I didn’t make promises that I could change these decisions. I didn’t justify the reasons for those decisions. I just apologised for the pain he was in. For the loss he had experienced. He threw a few more examples of things I had done to him. (I’m pretty sure one of them was giving him an unreasonable bedtime!)
It was surprising how quickly the tsunami left. Cuddled back into my chest he hiccupped a few times and then asked could he watch TV for a little later than usual tonight. I gave in. “Sure” I said. (So sue me – I was exhausted, he was exhausted, I was fairly certain he wouldn’t be able to stay awake too far past his bedtime anyway).

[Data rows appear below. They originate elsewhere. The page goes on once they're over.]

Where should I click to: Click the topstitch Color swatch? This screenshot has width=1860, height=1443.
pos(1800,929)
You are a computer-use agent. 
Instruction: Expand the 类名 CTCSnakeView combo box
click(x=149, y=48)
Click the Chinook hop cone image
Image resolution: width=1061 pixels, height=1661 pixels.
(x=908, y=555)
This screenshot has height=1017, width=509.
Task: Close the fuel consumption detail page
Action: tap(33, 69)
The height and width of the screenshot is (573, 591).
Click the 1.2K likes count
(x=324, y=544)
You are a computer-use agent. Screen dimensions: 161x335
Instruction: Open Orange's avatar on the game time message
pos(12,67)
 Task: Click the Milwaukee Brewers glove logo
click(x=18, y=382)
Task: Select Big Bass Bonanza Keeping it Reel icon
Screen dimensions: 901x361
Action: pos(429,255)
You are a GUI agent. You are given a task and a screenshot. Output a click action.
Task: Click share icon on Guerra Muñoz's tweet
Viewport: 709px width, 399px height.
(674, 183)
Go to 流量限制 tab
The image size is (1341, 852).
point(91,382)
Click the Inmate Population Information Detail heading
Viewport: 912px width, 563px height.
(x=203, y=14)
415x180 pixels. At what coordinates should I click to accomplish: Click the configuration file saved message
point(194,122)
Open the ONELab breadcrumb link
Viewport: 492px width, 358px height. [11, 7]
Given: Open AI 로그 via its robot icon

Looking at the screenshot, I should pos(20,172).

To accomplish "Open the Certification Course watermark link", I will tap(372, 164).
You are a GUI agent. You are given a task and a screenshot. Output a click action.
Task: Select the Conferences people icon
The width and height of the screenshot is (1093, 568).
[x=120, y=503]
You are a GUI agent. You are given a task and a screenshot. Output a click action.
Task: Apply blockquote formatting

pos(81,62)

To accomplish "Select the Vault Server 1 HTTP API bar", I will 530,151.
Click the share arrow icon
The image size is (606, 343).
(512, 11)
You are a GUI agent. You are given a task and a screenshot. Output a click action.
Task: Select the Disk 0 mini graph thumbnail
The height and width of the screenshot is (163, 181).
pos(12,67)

This grief comes around every so often. It’s like a tunnel that he spins around and every so often he touches the jagged edge and it hurts and then the wound opens and we deal with the outpourings. It can be triggered by anything from a particularly good weekend with his dad and the disappointment of coming back to the mundane of me, or it could be watching his friends’ Dads’ pick them up from school and he realises his can’t. Life throws curve balls at him too, that ricochet him back into that jagged edge, like Corona Virus, which stole his summertime with his friends, and will steal the 10th birthday party he had dreamed to have. These losses just reopen the trauma of his most deep running loss. I know my pending marriage to my new partner and his dad’s pending marriage to his new partner will also open a wound, and while it will be a happy, happy, day for me, consideration has to be given to how it will be another loss for him.
We can’t stop our children from feeling loss and grief, it is part of life. But how we teach them to deal with it when it comes is important. Ignoring it, devaluing it, or pretending they are too young to have these feelings, that they are silly, insignificant or misunderstanding the situation is not helpful. You don’t have to solve it. You just have to empathise with it, normalise it, feel with them.
I am preparing myself for more loss and grief to come. Send wine.